A partir daí, teorizam os pesquisadores, um mundo novo se abriu para os hominídeos. Em vez de todos os membros de um grupo passarem o dia inteiro procurando folhas, frutas frescas e pequenos mamíferos para abater, os primatas cozinheiros puderam se dar o luxo de reduzir o tempo das refeições e armazenar comida.

Isso possibilitou a divisão sexual do trabalho, com os homens encarregados de providenciar alimentos escassos e de alto valor nutricional (pela caça) e as mulheres responsáveis pela base do cardápio (coleta). Tal divisão persiste entre humanos modernos. A inovação trouxe outro problema: o roubo dos estoques de comida das fêmeas por machos famintos ou outras fêmeas.

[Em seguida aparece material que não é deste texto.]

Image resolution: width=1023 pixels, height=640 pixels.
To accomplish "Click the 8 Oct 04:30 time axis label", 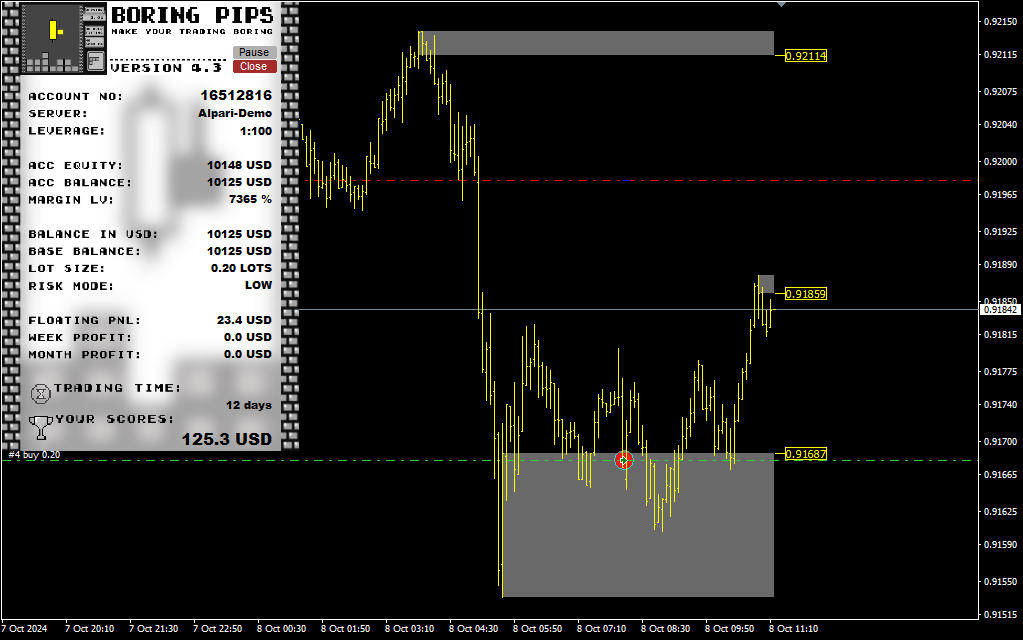I will point(473,629).
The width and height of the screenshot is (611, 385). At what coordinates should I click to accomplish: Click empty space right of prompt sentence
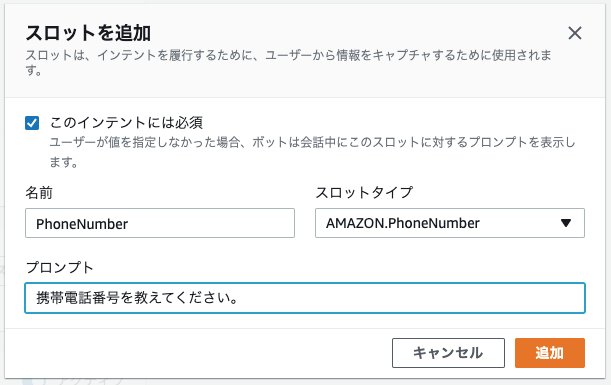(409, 298)
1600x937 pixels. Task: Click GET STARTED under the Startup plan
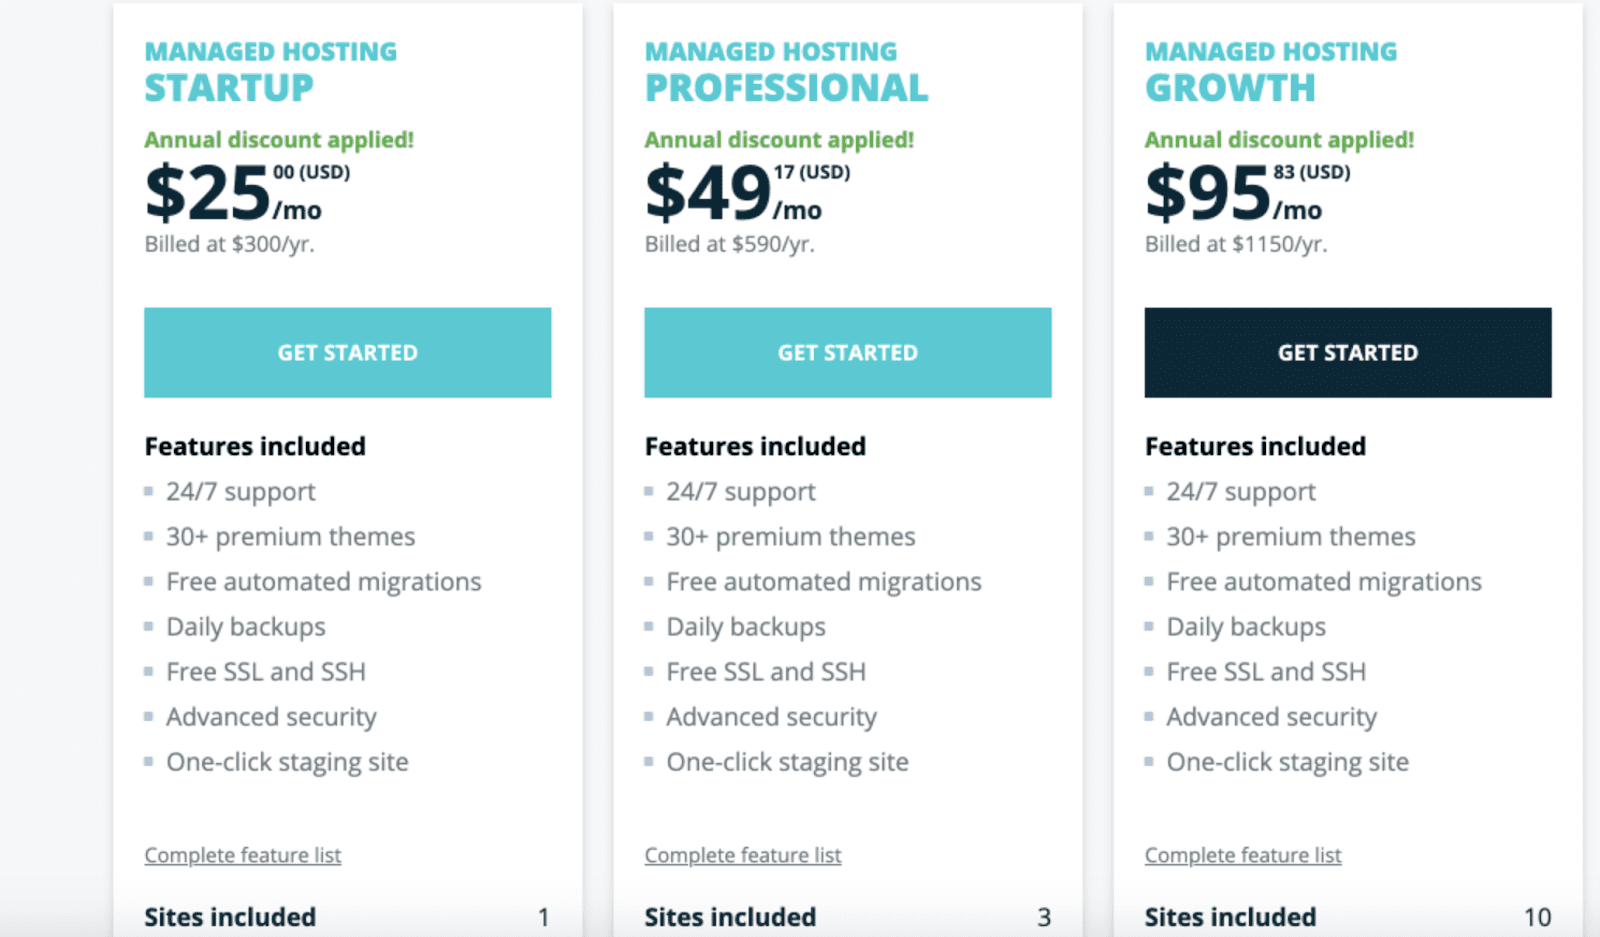(347, 352)

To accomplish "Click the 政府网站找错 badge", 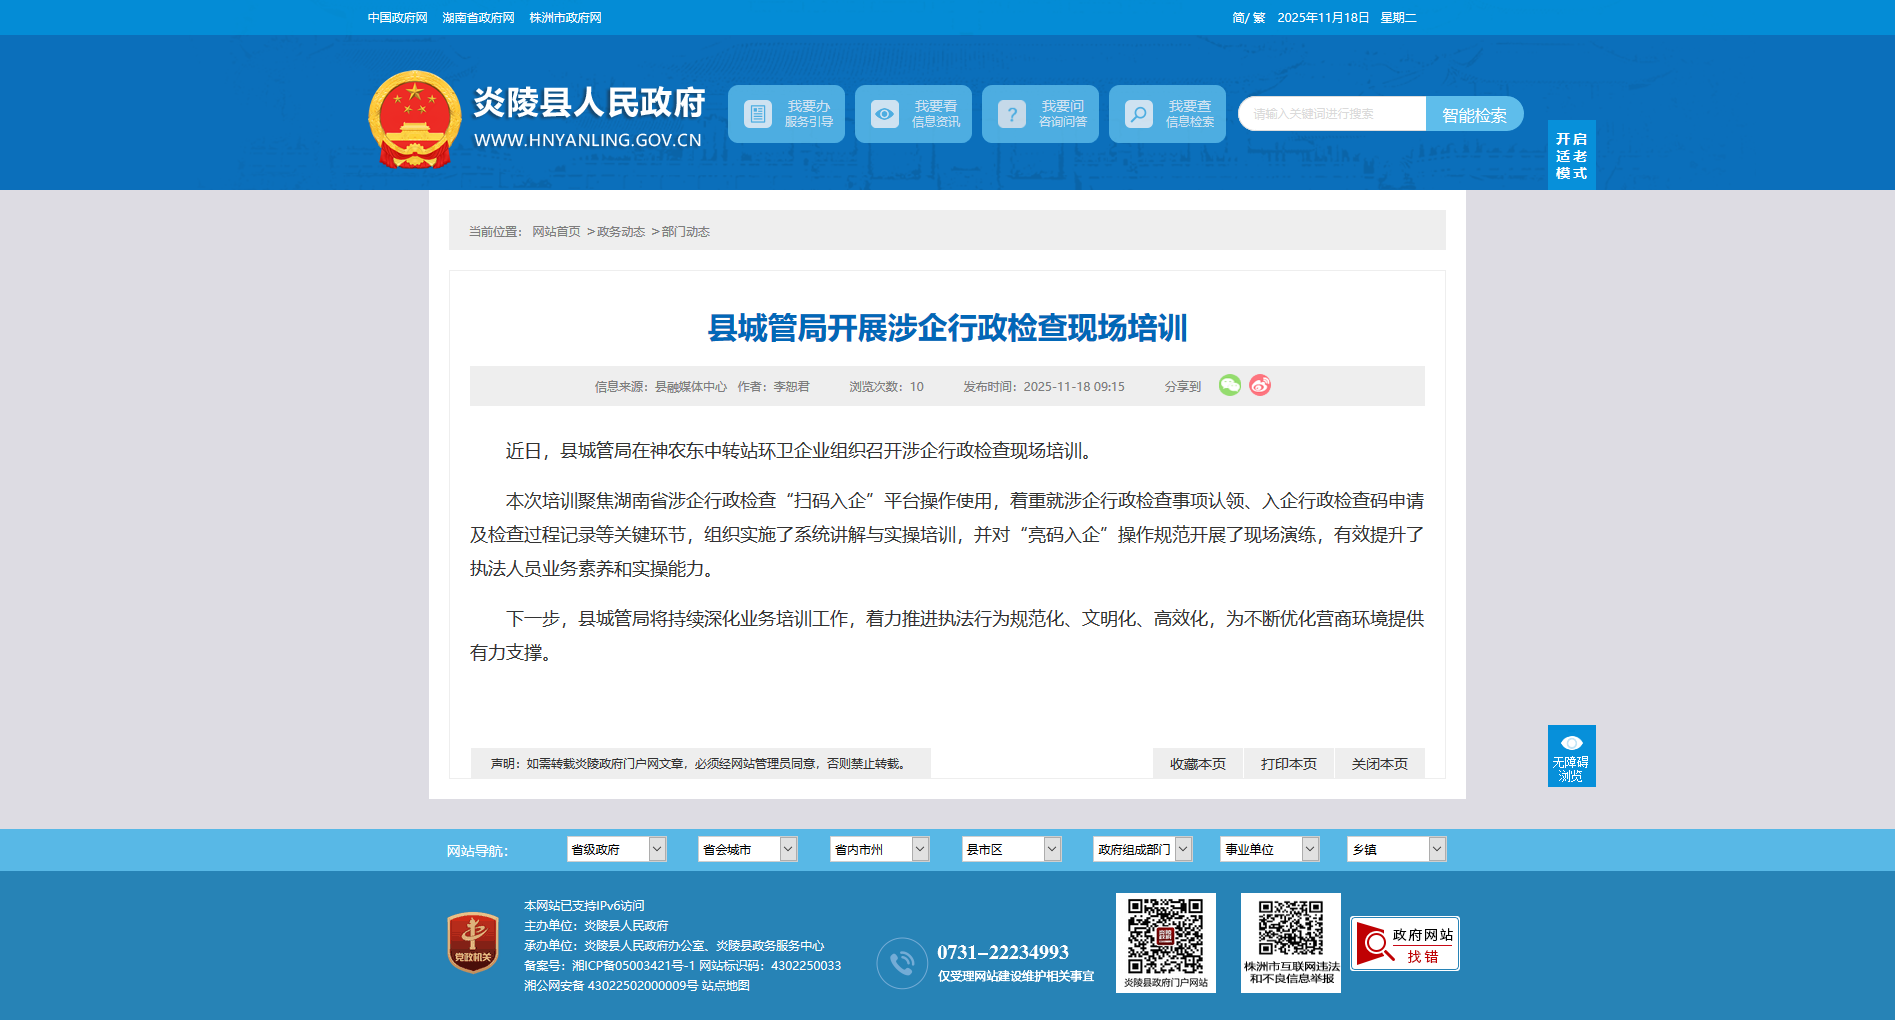I will [1404, 943].
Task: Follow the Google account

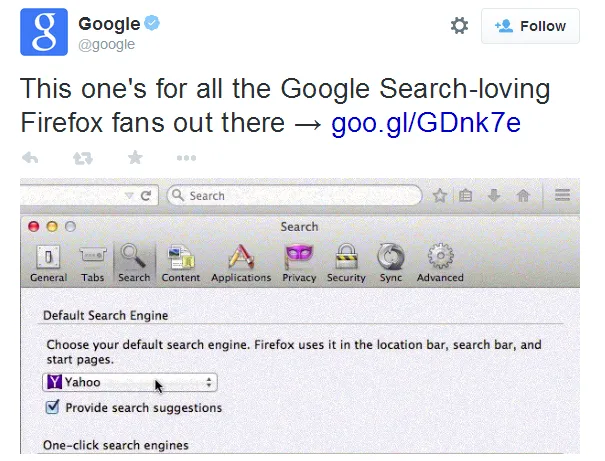Action: click(x=530, y=26)
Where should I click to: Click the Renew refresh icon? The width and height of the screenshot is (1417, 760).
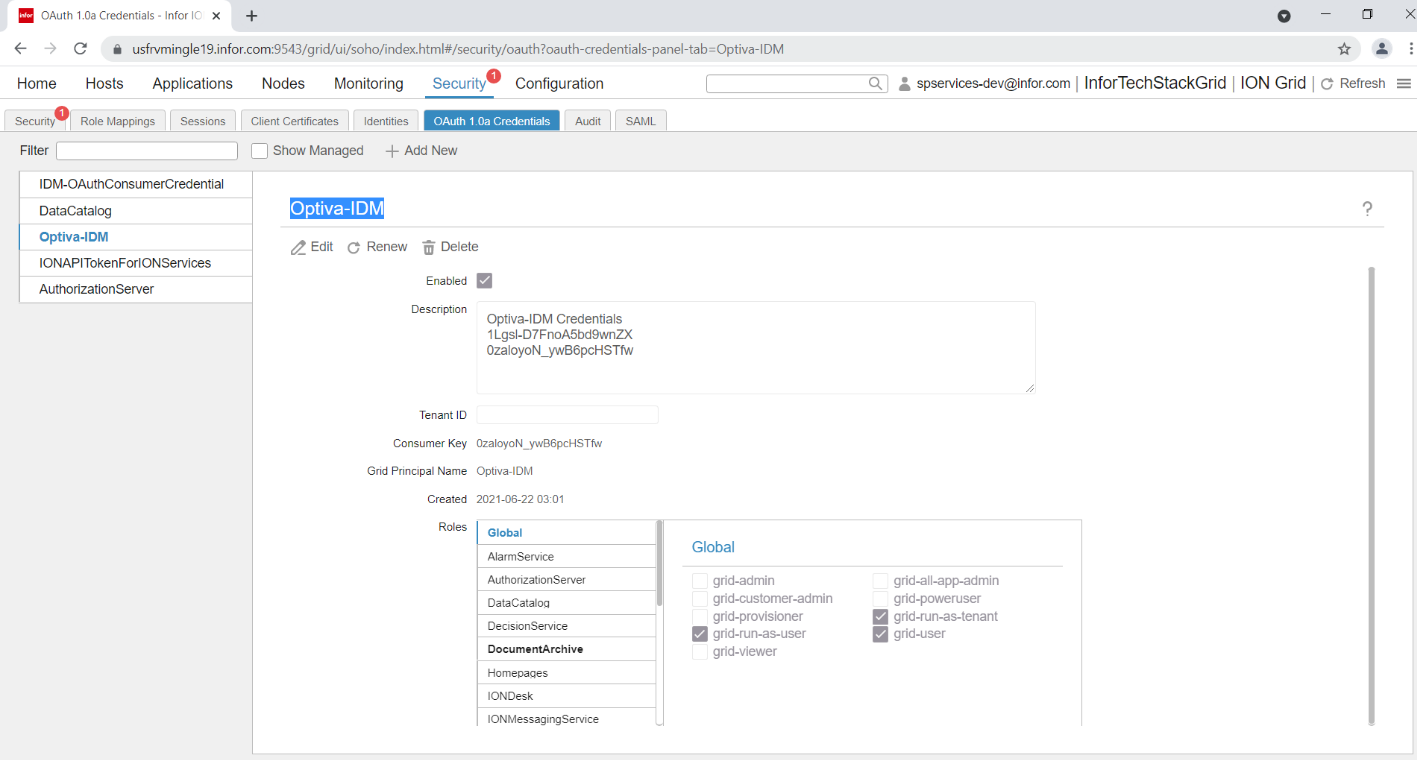[353, 246]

A hipótese de Wrangham e seus colegas é que a seleção natural resolveu o problema da proteção dos recursos com o sistema de acasalamento humano. Ao mesmo tempo em que ficaram maiores, diminuindo a diferença de tamanho em relação aos homens --fêmeas de outros grandes primatas são muito menores--, as mulheres deram um jeito de ter sempre um homem por perto para vigiar a despensa.

Isso explicaria por que elas são sexualmente atraentes em todas as fases do ciclo menstrual, enquanto fêmeas de gorila e chimpanzé só excitam os machos no período fértil.

Hipótese problemática

Wrangham reconhece que a hipótese tem problemas. Inferências sobre o comportamento de populações extintas sempre são imprecisas. E faltam evidências no registro arqueológico.

"A arqueologia tem estado silenciosa até agora. Nenhum vestígio de fogueira de 1,9 milhão de anos foi encontrado", diz. Por outro lado, testes genéticos que comparem os sistemas digestivos de humanos e chimpanzés podem esclarecer até que ponto cozinhar é um traço biológico.

"Há um estudo recente mostrando que o fígado humano teve mais mudanças no padrão de expressão de proteínas [ou seja, na forma como os genes são ativados] do que o cérebro", anima-se. "Seria notável que algo tão grande tenha acontecido sem nos alterar biologicamente."